This is a consequence of the Myhill-Scott theorem, which asserts that if you form the constructible universe using second-order logic (which means you allow quantifiers over subsets of $X$ only in your set-up), then you get exactly the inner model HOD.

In your set-up, if $n\geq 2$, then you will get access to the power set $P(X)$, and this will allow you to mimic the second-order logic (over $X$) use in the Myhill-Scott theorem. So HOD will be included in your model. But you do not leave HOD, since inductively the sets you add will all be ordinal definable. So your class is exactly HOD.

Various generalizations of the question are well-studied. For example, this previous MO answer shows that if you form the constructible hierarchy using infinitary formulas, then you get all of $V$.

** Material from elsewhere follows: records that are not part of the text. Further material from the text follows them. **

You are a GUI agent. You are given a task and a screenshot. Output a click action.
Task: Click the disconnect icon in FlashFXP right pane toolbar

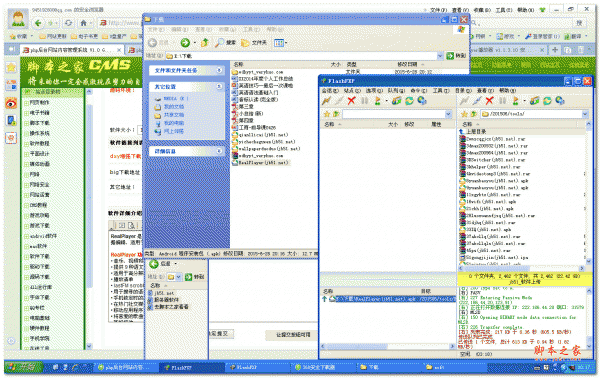pyautogui.click(x=476, y=101)
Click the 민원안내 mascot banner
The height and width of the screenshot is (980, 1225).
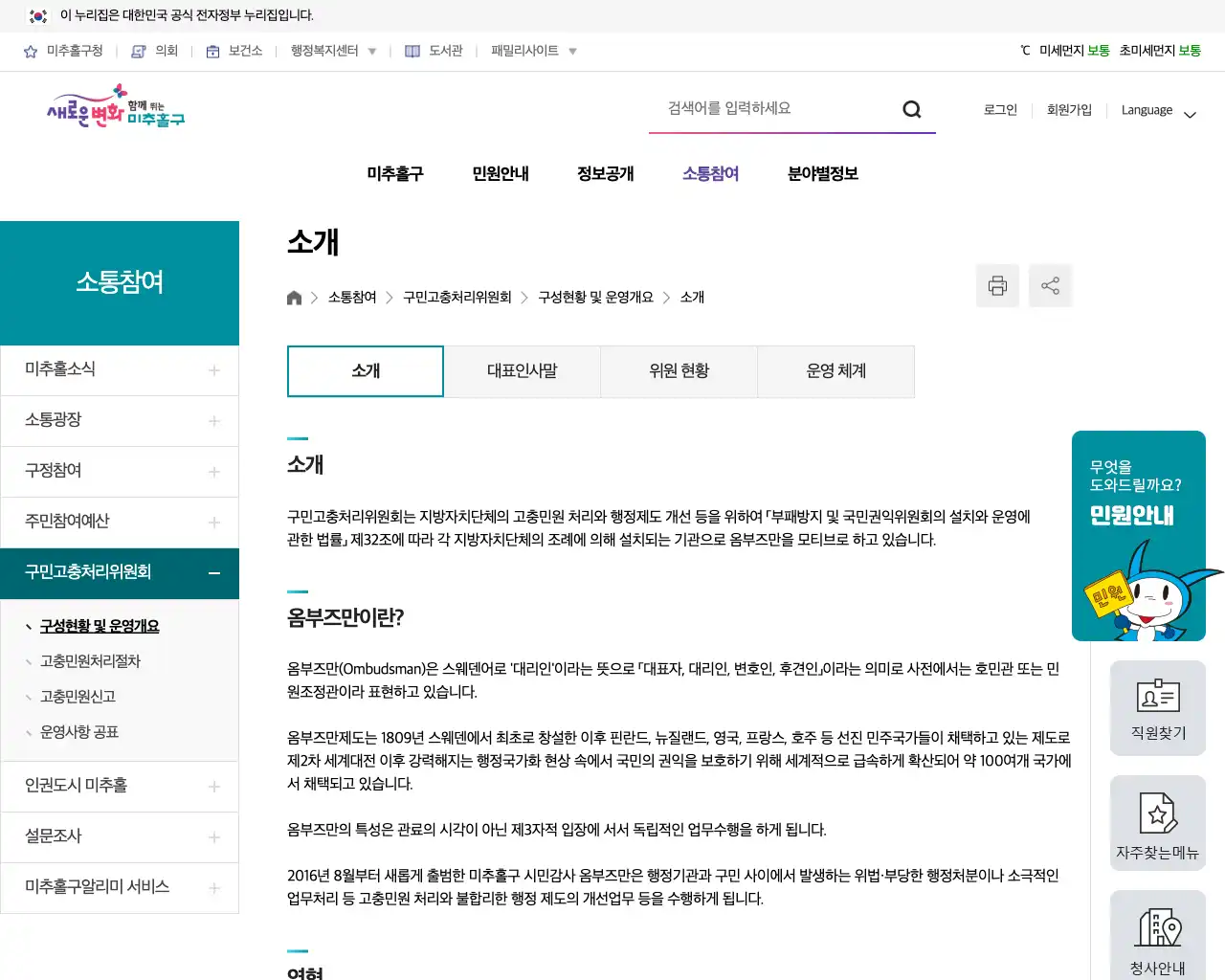click(1139, 536)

Meanwhile, if you form the constructible hierarchy adding the algebraic classes, rather than only the definable classes, you get the class Imp, introduced in my article: Hamkins, Joel David; Leahy, Cole, Algebraicity and implicit definability in set theory, Notre Dame J. Formal Logic 57, No. 3, 431-439 (2016). doi:10.1215/00294527-3542326, ZBL1436.03264. This class was asked about in this MO question. Further work in: Groszek, Marcia J.; Hamkins, Joel David, The implicitly constructible universe, ZBL07149973.

Juliette Kennedy, Menachem Magidor, and Jouko Väänänen have investigated many other generalizations of the question with various other logics, such as allowing the quantifier "uncountably many" and so on.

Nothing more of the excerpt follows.